The trouble with hypnosis,

o Other reports allege the effectiveness of hypnosis for quitting smoking without withdrawal symptoms. This is done by allowing direct access to the unconscious, thereby overcoming any conscious resistance to alleviating addiction.

o Hypnosis allegedly facilitates successful weight loss without the usual cravings of dieting by directly accessing and influencing the unconscious mind.

o Hypnosis is reported to alleviate longstanding phobias such as the fear of flying, overcoming the binge/purge cycle of bulimia, and resolving deep inner conflicts stemming from childhood sexual abuse, posttraumatic stress, and other serious psychological syndromes.

But what does it really mean to be under the influence of hypnosis? Many of those working most closely with it are surprisingly uncertain about exactly what hypnosis is. The absence of a standard definition is far more than a semantic quibble. It appears to signify a fatal flaw in the way we think about hypnosis--and in the way we think about ourselves. Decades of searching with sophisticated technology have not yielded a single shred of evidence that hypnosis is an altered state of consciousness. Indeed, it May not be a mysterious mental state at all. It may turn out to be a powerful confluence of much more accessible social and psychological processes rather than a single extraordinary phenomenon. In all likelihood, hypnosis is a metaphor for selling our own intrinsic mental capabilities short. Hypnosis may be the ultimate psychic sales spiel--a way for us to disown powers we already have and buy them back under a fancy label. What is Hypnotic Induction?

The ambiguity surrounding what it means to be under the influence of hypnosis starts right at the beginning, with no standard for hypnotic induction. Induction is supposed to be a ritualized set of procedures for bringing about the special hypnotic state. But it's not like a drug that's given in measured doses. There's no definition for what constitutes a dose of hypnotic induction. And here's the rub: in the absence of a standard, it is not possible to evaluate the effects of the induction process or even to state conclusively when a person is, or is not, undergoing hypnosis.

In the stereotypical image of hypnotic induction, there's an interaction in which one person temporarily assumes authority over another. The hypnotist gives the subject suggestions to relax and focus, to become compliant, to imagine situations such as an arm becoming heavy or a fly buzzing around the room, and then to follow suggestions meant to be therapeutic, such as letting go of pain and imagining another sensation replacing it.

In reality, however, almost any exchange imaginable has been defined as hypnotic induction, even an ordinary conversation. For some therapists induction is little more than another word for a typical psychotherapy session.

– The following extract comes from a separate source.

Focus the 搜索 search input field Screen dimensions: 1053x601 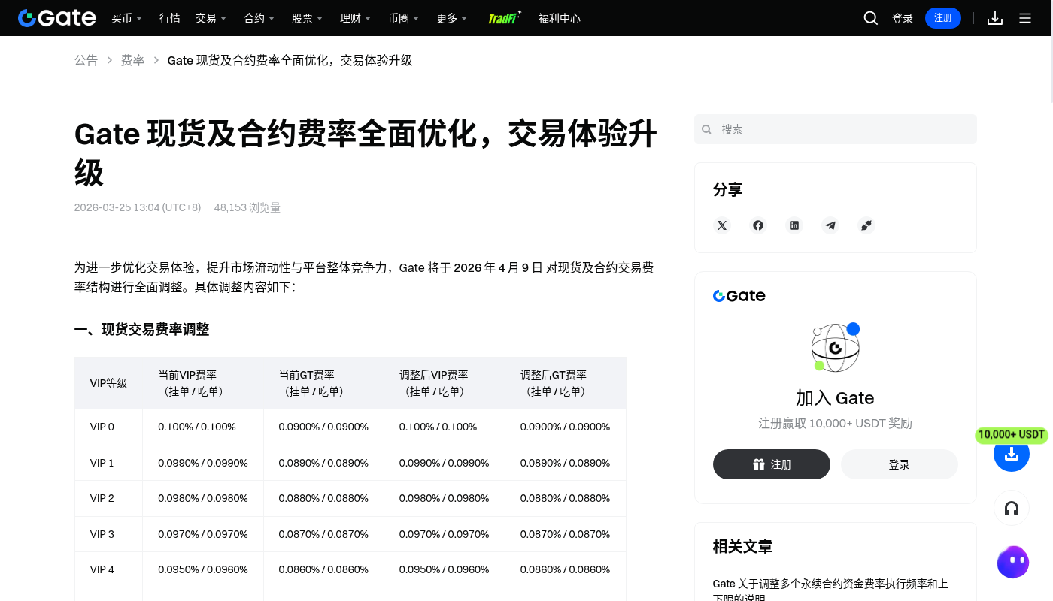836,129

For others the term implies helping a patient achieve an intensely focused and dissociated state of consciousness or the skillful use of suggestions such as, "You begin to notice the pain fading into the distance," or "You will be able to let go of the habit easily." And so-called self-hypnosis doesn't require two people.

A Trance Perchance?

Even if hypnotic induction withers in the light of scrutiny, surely there's some resulting state of mind all hypnosis subjects share regardless of the means used to achieve it? The Holy Grail of hypnosis research is a measurable trance state in which people somehow gain direct access to the deeper recesses of the unconscious, transcend pain, and stimulate their immune response. Such a state would reasonably be expected to show up as a signature pattern of brain waves or physiological correlates akin to the rapid eye movements of dream sleep.

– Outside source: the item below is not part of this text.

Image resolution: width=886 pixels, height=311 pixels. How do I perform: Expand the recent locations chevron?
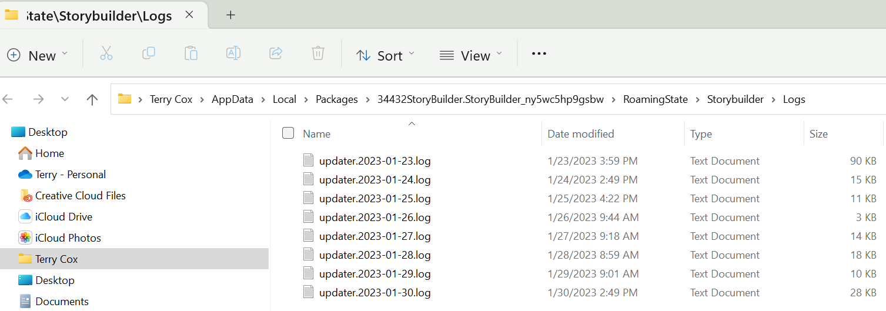(x=65, y=99)
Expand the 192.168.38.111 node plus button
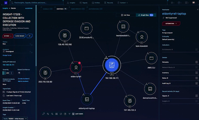The image size is (199, 120). (x=112, y=74)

Unfortunately, attempts to find brainwave patterns that distinguish hypnosis from ordinary waking consciousness have not panned out. The rare physiological sign of hypnosis spotted in the laboratory has failed to prove the existence of a hypnotic state. When Stanford psychiatrist David Spiegel, M.D., told hypnotized subjects to focus their attention elsewhere while receiving mild electric shocks, they showed a decreased physiological response to pain. But the same effect could be elicited from subjects not undergoing hypnotic induction--just by getting them to focus their attention elsewhere. "Every time we thought there was a physiological indicator it hasn't held up," concedes Thurman Mott, M.D., editor of the American Journal of Clinical Hypnosis.

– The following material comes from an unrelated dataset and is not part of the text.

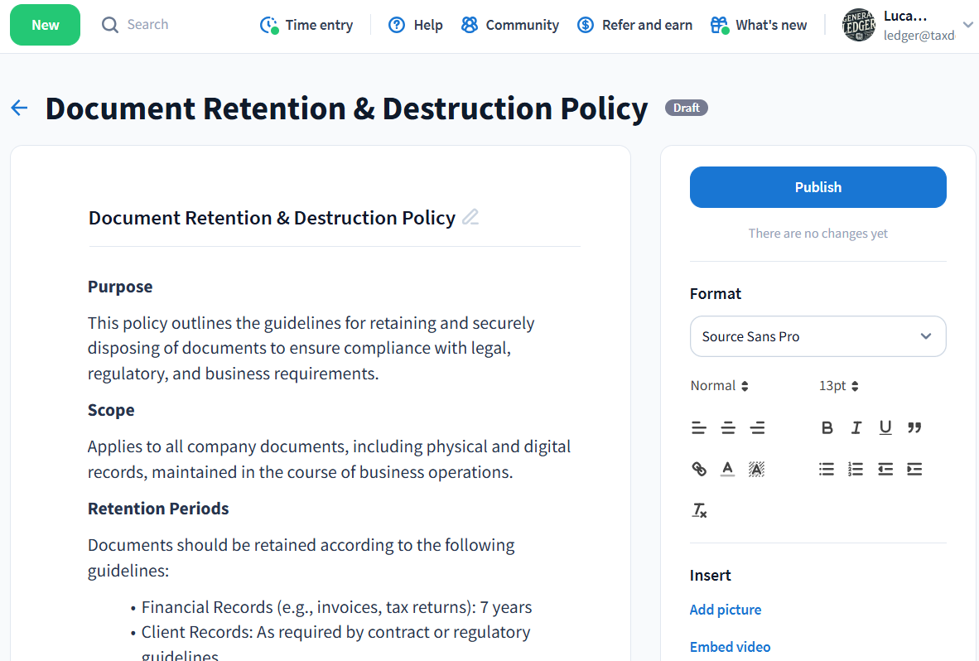Underline the selected text
Viewport: 979px width, 661px height.
(885, 427)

THE FAILURE TO SNIFF OUT OBJECTIVE EVidence of a trance state has its effect. "It's nonsensical to argue that hypnosis involves some sort of special state when we can't find it no matter how long we look," says Robert Baker, Ph.D., author of They Call It Hypnosis and professor emeritus at the University of Kentucky, "Eventually you stop looking. It's like looking for ether." Baker has been practicing hypnosis for more than 20 years and has published original research in the field. "After doing all this work," he says, "it has become obvious to me, as it has to many people, that there is no such thing as an altered state of consciousness known as hypnosis."

It is entirely possible that hypnosis begets a state of mind that eludes current means of measurement. So, like spotting the tracks of Bigfoot, hypnosis proponents have tried to show that such a state exists by pointing to its alleged effects. Some seemingly miraculous bit of human behavior--say, calmly enduring a root canal without anesthesia--is seen as a sign that hypnosis was there.